Same Old Story, New Technology: Videoconferencing And Reading as a Family

Keywords: experiment, internet, interview, kids, parents, tablet, North America, computer, family communication, interactive media, learning, literacy, media, preschoolers, technology,

A study presented at the 28th Conference on Human Factors in Computing Systems explores two promising video conferencing technologies for shared family book reading: Family Story Play (a Nokia and Sesame Street concept) and more traditional video conferencing software (Skype). Family Story Play creates engagement and interaction through a popular character (Elmo from Sesame Street).

Take aways

  • Video conferencing can encourage kids to read with their parents and grandparents—even over long distances.
  • A popular character (like Elmo) can hold a child’s attention while reading, but can also be a distraction if the adults cannot control it.
  • Parents are an important go-between children and their grandparents. 

Study information

  • The question?

    How do children, their parents and grandparents experience shared book reading with long-distance family members via different video conferencing interfaces?

  • Who?

    Eight families with children between the ages of 2 and 4

  • Where?


  • How?

    Half of the families read together using a Family Story Play video conference (which includes a physical book, two touchscreen tablets, video, and Elmo, a popular Sesame Street character) and the other half used a standard video conferencing interface (Skype).
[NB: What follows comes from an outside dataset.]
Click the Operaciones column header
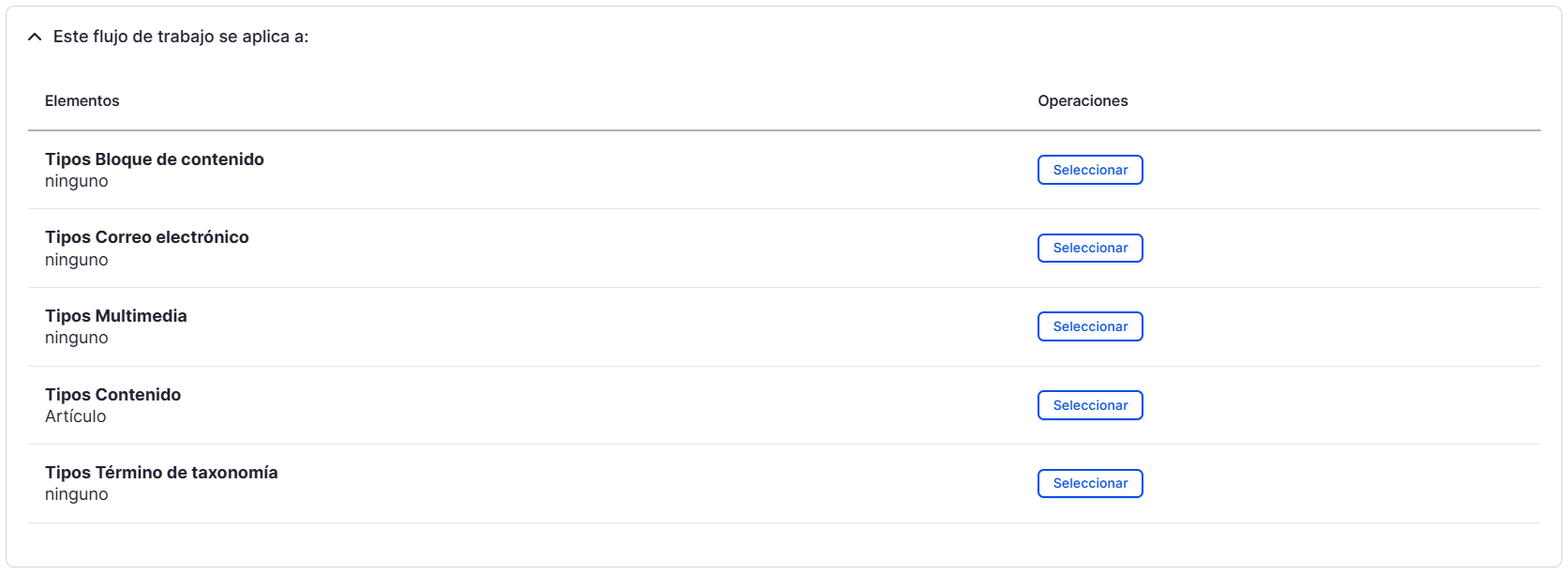This screenshot has height=574, width=1568. tap(1083, 100)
In both groups, children and grandparents saw each other and read together. The researchers recorded the session and interviewed the parents and grandparents about their experiences afterward.

Facts and findings

  • Children’s responses:
    • The kids were engaged in both the Story Play group (paid attention 97% of the time) as well as in the Skype group (84% of the time). 
    • The kids in the Story Play group had more fun and showed more interest in the actual book than children in the Skype group.
    • Children in the Story Play group paid a lot of attention to Elmo (they responded 68% of the time he was talking to them). However, some children liked playing with Elmo so much that they stopped paying attention to reading.
  • Grandparents’ responses:
    • Grandparents enjoyed the Story Play and Skype readings equally.
    • The Story Play group had more interaction with their grandchildren but grandparents also preferred the larger display on Skype. 
  • Parents’ responses:
    • Parents enjoyed the Story Play book reading more than on Skype.
    • Parents played an indispensible role in both groups, helping things go smoothly. 
    • On average, the Family Story Play group lasted for 11 minutes and 48 seconds and the Skype group lasted for 8 minutes and 23 seconds.